In response to the growing opioid epidemic, the state created the Opioid Hospital Quality Improvement Program in 2019 to boost the rate of Medicaid patients who receive follow-up care within seven days of an emergency department visit for an opioid-related illness.
The thought behind the program was that emergency departments offered a unique opportunity to connect people with opioid use disorder to treatment. People who have overdosed are at higher risk of future overdose and death. According to the National Institute on Drug Abuse, 65% of drug overdose deaths in Pennsylvania in 2018 involved opioids
Hospitals that opted into the voluntary program received financial compensation if they met four distinct treatment pathways: initiation of buprenorphine treatment during the emergency department visit, a warm handoff to outpatient treatment, a referral to treatment for pregnant patients and inpatient initiation of methadone or buprenorphine treatment.
Hospitals that only participated in some of the pathways received lesser payments.

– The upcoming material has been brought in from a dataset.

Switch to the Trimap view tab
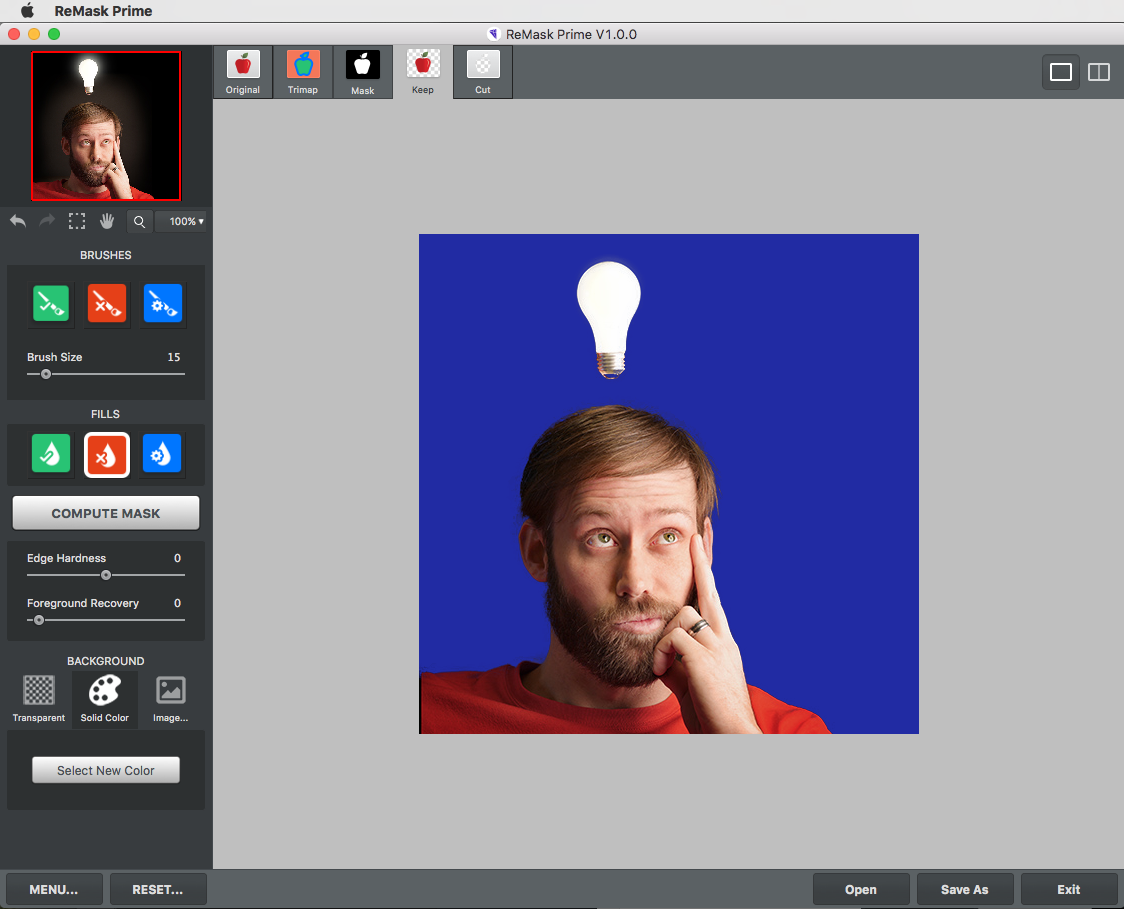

Penn Medicine researchers conducted interviews with the leaders of 20 Pennsylvania hospitals and health systems. They found many hospitals were on the verge of adopting such changes, but the financial incentives gave them the push to prioritize access to opioid treatment.
"Policy makers have recognized that strengthening the linkage from the ED to treatment is an opportunity to combat the opioid epidemic," said senior author Dr. Zachary Meisel, director of the Center for Emergency Care Policy and Research at Penn. "Offering financial incentives provides momentum for efforts to improve treatment access for opioid use disorder."
The interviews also revealed that small hospitals couldn't justify the investment the improvements would require. Many hospitals did not initiate buprenorphine treatment despite it being found to improve patients' health outcomes and retention in treatment. Hospital leaders said the change was too difficult and time-consuming to implement.
"Future work is needed to determine the effectiveness in improving patient outcomes not only for this initiative in Pennsylvania, but also for emerging treatment methods and payment innovations in the care of patients with opioid use disorder," said Dr. Jeanmarie Perrone, director of the Division of Medical Toxicology and Addiction Medical Initiatives at Penn.
The researchers' findings were published in the journal Psychiatric Services.